Promising data on some of the newer antiseizure medications and advancements in the study of epileptogenic networks illustrate that progress is being made in the approach to drug-resistant epilepsy. Related abstracts presented at AES2020 included reports of high rates of seizure freedom with adjunctive cenobamate in adults, a preliminary exploration of the use of Epidiolex (cannabidiol [CBD]) in a broader range of patients with epilepsy, and novel insights from lesion mapping on epileptogenic networks.

Cenobamate is a newer antiseizure medication, and its mechanism of action is slightly different from all of our other current medications. The randomized controlled trials of cenobamate are remarkable because of the high responder rates and high seizure freedom rates. This is a new high bar for trial results in the treatment of focal seizures. 

Here at AES2020, Klein et al presented the results of a post hoc analysis of an ongoing, phase 3, multicenter, open-label study evaluating the efficacy of cenobamate by concomitant antiseizure medications in patients with uncontrolled focal seizures (abstract 335). Drawing from 10 US study sites, data were available for 249 patients. A total of 183 (73.5%) of these patients were still receiving cenobamate, and, of those who were still receiving cenobamate, 62 (33.9%) reported being seizure free for 12 or more months at their last visit. This analysis also showed that levetiracetam and lacosamide were the most common medications used with cenobamate. Slightly more patients in the group that had been seizure free for 12 or more months took levetiracetam and zonisamide with cenobamate compared with the other outcome groups. The most common adverse events that were reported when taking cenobamate with concomitant antiseizure medications were dizziness or unsteadiness for lacosamide; dizziness, diplopia, or sleepiness for lamotrigine; sleepiness, fatigue, somnolence, or irritability for levetiracetam; and sleepiness or fatigue for zonisamide.

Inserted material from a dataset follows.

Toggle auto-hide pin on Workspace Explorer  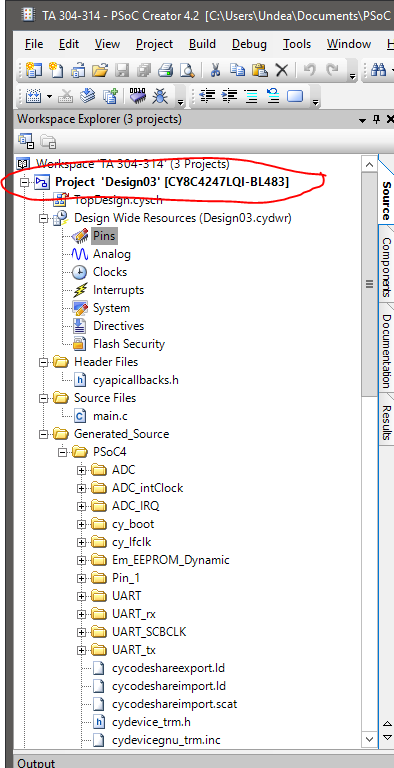tap(376, 120)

Post hoc analyses are not as reliable as studies with predefined primary outcomes, and it is worth thinking about the significance of mechanisms and whether the results relate to the somewhat overlapping sodium channel mechanisms of cenobamate with lamotrigine and lacosamide and the less overlapping mechanisms of cenobamate with levetiracetam or zonisamide. 

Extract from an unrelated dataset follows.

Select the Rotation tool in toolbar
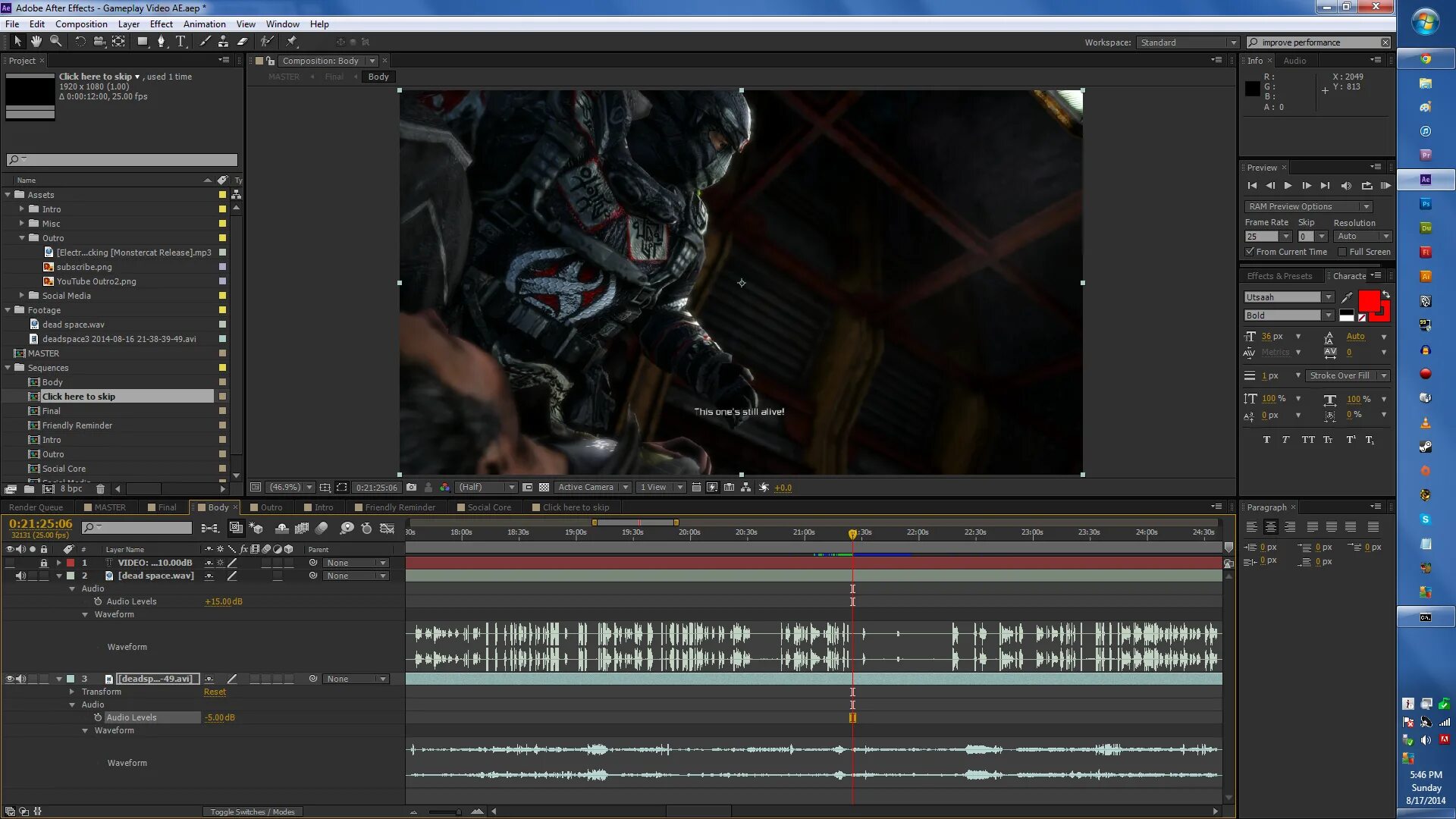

CBD is a phytocannabinoid used in the treatment of Lennox-Gastaut syndrome and Dravet syndrome, and Epidiolex is the only CBD formulation that is approved by the US Food and Drug Administration for the treatment of seizures related to these disorders. In abstract 783, the authors were interested in whether CBD might be effective in reducing seizure frequency in additional epilepsies (eg, conditions other than Lennox-Gastaut syndrome and Dravet syndrome). The authors conducted a retrospective review of the medical records of 57 patients with drug-resistant epilepsy who had been treated with Epidiolex between October 2018 and April 2020. The population was mixed, with 12 individuals having focal seizures, 19 having Lennox-Gastaut syndrome, and 2 having primary generalized epilepsy. It was not a large study, and so, the numbers were small in each group. Most of the patients in the focal epilepsy group reported a reduction in seizure frequency and continued on the medication, and the mean reduction in patients with focal seizures (61.7%) was similar to that in those with Lennox-Gastaut syndrome (52.6%). The authors also reported that a total of 21.2% of participants discontinued Epidiolex because of side effects or lack of efficacy. Although the study was not powered to determine comparative efficacy, the findings did provide justification for further research. Of note, Epidiolex is also approved for the treatment seizures associated with tuberous sclerosis, which includes focal seizures, so this study provides additional support for the treatment of focal seizures.

Elsewhere at AES2020, a novel investigation of epileptogenic networks was presented, and it was suggested that newer approaches to the targeting of these networks should be considered. We often think that seizure freedom will result from finding the seizure onset zone, but success with deep brain stimulation already illustrates that effective treatment does not necessarily require identifying an onset zone, since that zone might actually be a component of a network. The large-scale brain networks involved in the cause and control of epilepsy are being investigated, and abstract 877 described an approach based on the study of lesions that cause structural epilepsy and their connectivity to a specific brain circuit. This may have value both in predicting the risk for epilepsy after a brain lesion and, therapeutically, in identifying a neuromodulation target for patients with drug-resistant epilepsy. This study included a group of 1153 patients with lesions, of which approximately 28% were associated with epilepsy. The goal was to see whether the connectivity of those lesions that produced epilepsy was different than the connectivity of lesions that did not generate seizures. Lesions that were part of a network including the cerebellum, substantia nigra reticulata, and globus pallidus internus were more likely to produce epilepsy. The authors reported that connectivity to this same circuit was also associated with seizure onset zones in magnetic resonance imaging–negative epilepsy and with therapeutic response to thalamic deep brain stimulation. These findings complement the history of cerebellar stimulation from the 1970s and 1980s with reports of benefit to seizure control.